Give back only the lines from the one with "Given: Click the Expiration Date label" through the last line of the data, exactly as they appear.

(Supplied records)

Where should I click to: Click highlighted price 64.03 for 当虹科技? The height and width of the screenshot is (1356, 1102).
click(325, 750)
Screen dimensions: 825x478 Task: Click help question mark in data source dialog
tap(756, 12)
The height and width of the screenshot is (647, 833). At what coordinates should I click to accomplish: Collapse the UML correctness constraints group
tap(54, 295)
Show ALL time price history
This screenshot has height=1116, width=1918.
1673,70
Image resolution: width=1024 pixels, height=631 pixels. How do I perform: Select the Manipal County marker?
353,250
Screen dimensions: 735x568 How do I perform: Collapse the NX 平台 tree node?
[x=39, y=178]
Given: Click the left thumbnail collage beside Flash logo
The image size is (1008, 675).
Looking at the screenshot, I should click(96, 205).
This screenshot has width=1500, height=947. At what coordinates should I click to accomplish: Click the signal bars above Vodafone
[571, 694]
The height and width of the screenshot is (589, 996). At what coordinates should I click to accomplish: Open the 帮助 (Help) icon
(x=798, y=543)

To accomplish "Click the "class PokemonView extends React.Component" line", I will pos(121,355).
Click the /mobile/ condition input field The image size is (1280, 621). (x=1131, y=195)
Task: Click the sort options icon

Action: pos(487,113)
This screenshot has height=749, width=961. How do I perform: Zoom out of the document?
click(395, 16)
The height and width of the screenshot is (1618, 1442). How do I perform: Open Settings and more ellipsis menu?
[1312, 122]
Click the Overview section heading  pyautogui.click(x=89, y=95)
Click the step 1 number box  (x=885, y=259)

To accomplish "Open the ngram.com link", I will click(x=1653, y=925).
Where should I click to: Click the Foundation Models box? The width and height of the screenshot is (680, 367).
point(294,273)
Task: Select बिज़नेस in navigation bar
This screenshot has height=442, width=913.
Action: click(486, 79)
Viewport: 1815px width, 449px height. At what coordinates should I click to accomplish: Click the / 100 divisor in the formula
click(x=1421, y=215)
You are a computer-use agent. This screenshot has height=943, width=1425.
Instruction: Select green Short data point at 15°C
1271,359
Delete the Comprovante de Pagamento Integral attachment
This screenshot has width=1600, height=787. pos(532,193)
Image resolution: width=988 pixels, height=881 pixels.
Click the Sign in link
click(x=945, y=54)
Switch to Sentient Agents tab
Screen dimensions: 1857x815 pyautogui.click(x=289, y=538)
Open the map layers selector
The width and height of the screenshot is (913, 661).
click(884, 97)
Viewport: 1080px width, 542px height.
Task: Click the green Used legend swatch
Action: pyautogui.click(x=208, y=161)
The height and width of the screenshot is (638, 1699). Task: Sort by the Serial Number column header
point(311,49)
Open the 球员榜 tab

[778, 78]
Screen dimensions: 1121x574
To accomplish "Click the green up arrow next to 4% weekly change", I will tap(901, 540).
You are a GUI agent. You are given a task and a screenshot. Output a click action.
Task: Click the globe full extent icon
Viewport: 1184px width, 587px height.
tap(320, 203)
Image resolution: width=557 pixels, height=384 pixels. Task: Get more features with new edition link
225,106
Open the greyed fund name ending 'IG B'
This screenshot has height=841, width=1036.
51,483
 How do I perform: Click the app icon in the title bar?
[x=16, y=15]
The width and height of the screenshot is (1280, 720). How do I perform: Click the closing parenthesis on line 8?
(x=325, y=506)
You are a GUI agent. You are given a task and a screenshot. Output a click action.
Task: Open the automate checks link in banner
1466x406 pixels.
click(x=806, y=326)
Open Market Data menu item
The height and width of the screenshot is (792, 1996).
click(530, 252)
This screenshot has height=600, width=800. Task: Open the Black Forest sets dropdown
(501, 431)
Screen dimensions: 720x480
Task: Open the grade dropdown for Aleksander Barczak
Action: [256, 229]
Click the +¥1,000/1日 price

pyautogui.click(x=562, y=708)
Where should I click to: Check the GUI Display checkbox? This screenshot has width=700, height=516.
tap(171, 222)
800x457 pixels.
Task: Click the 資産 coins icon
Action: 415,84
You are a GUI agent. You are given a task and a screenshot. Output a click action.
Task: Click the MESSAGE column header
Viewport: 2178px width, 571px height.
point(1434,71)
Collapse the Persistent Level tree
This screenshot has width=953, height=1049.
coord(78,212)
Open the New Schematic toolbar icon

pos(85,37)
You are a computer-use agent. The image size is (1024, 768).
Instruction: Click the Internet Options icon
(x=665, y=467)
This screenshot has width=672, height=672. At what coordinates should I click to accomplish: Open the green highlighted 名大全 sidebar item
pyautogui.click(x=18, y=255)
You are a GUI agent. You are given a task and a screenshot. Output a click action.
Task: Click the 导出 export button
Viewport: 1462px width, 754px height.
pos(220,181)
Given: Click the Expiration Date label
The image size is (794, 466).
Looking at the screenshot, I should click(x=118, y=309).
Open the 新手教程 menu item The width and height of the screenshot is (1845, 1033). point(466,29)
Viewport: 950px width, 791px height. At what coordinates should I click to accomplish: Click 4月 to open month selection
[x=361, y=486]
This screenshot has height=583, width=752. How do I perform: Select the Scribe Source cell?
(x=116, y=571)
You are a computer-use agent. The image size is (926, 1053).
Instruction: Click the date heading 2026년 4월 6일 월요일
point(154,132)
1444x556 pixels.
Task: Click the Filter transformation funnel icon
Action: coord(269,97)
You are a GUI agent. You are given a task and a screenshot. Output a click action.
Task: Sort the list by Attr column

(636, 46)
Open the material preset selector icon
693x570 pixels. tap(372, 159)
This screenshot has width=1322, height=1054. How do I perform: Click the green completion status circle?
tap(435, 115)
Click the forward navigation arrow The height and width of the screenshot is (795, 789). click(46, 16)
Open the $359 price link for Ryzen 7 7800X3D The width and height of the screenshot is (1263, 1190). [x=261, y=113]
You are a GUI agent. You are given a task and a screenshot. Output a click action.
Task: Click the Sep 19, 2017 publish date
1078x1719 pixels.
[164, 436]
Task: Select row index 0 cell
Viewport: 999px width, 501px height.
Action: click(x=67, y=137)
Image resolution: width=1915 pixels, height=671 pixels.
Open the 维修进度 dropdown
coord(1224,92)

(End Supplied records)

→ Task response:
Given: Click the Expiration Date label
The image size is (794, 466).
Looking at the screenshot, I should click(x=118, y=309).
Open the 新手教程 menu item The width and height of the screenshot is (1845, 1033). point(466,29)
Viewport: 950px width, 791px height. At what coordinates should I click to accomplish: Click 4月 to open month selection
[x=361, y=486]
This screenshot has height=583, width=752. How do I perform: Select the Scribe Source cell?
(x=116, y=571)
You are a computer-use agent. The image size is (926, 1053).
Instruction: Click the date heading 2026년 4월 6일 월요일
point(154,132)
1444x556 pixels.
Task: Click the Filter transformation funnel icon
Action: coord(269,97)
You are a GUI agent. You are given a task and a screenshot. Output a click action.
Task: Sort the list by Attr column

(636, 46)
Open the material preset selector icon
693x570 pixels. tap(372, 159)
This screenshot has width=1322, height=1054. How do I perform: Click the green completion status circle?
tap(435, 115)
Click the forward navigation arrow The height and width of the screenshot is (795, 789). click(46, 16)
Open the $359 price link for Ryzen 7 7800X3D The width and height of the screenshot is (1263, 1190). [x=261, y=113]
You are a GUI agent. You are given a task and a screenshot. Output a click action.
Task: Click the Sep 19, 2017 publish date
1078x1719 pixels.
[164, 436]
Task: Select row index 0 cell
Viewport: 999px width, 501px height.
Action: click(x=67, y=137)
Image resolution: width=1915 pixels, height=671 pixels.
Open the 维修进度 dropdown
coord(1224,92)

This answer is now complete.